(Supplied records begins)

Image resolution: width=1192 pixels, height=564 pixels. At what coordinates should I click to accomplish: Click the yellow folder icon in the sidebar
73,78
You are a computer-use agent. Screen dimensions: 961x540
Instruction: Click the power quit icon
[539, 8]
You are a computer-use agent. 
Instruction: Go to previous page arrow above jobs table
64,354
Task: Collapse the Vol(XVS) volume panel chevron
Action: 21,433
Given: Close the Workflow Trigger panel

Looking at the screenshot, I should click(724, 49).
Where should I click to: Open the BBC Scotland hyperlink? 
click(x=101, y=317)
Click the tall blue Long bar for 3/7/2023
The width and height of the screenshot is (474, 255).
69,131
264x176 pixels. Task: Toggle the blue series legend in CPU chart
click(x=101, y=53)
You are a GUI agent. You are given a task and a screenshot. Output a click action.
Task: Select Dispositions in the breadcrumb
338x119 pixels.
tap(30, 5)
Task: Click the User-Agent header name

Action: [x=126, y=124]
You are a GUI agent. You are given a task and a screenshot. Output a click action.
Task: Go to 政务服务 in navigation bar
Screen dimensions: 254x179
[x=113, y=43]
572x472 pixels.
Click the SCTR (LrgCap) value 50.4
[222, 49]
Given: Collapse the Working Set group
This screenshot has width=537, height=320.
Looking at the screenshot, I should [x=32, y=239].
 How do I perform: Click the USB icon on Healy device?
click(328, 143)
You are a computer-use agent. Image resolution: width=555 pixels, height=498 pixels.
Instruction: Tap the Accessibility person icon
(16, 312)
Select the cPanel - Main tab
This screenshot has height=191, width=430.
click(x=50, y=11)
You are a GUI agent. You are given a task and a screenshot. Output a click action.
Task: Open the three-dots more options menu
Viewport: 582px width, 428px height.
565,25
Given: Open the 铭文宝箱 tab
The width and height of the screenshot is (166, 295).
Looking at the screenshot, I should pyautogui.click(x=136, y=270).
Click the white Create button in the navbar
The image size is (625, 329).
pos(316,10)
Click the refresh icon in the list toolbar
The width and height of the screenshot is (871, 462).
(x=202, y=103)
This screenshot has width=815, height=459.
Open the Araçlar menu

(Supplied records ends)

Exercise directions: Out of the entries above, write out only the lines between the line holding "338x119 pixels." and the line holding "Given: Open the 铭文宝箱 tab", inclusive, each exactly as given.

Solution to this problem:
338x119 pixels.
tap(30, 5)
Task: Click the User-Agent header name

Action: [x=126, y=124]
You are a GUI agent. You are given a task and a screenshot. Output a click action.
Task: Go to 政务服务 in navigation bar
Screen dimensions: 254x179
[x=113, y=43]
572x472 pixels.
Click the SCTR (LrgCap) value 50.4
[222, 49]
Given: Collapse the Working Set group
This screenshot has width=537, height=320.
Looking at the screenshot, I should [x=32, y=239].
 How do I perform: Click the USB icon on Healy device?
click(328, 143)
You are a computer-use agent. Image resolution: width=555 pixels, height=498 pixels.
Instruction: Tap the Accessibility person icon
(16, 312)
Select the cPanel - Main tab
This screenshot has height=191, width=430.
click(x=50, y=11)
You are a GUI agent. You are given a task and a screenshot. Output a click action.
Task: Open the three-dots more options menu
Viewport: 582px width, 428px height.
565,25
Given: Open the 铭文宝箱 tab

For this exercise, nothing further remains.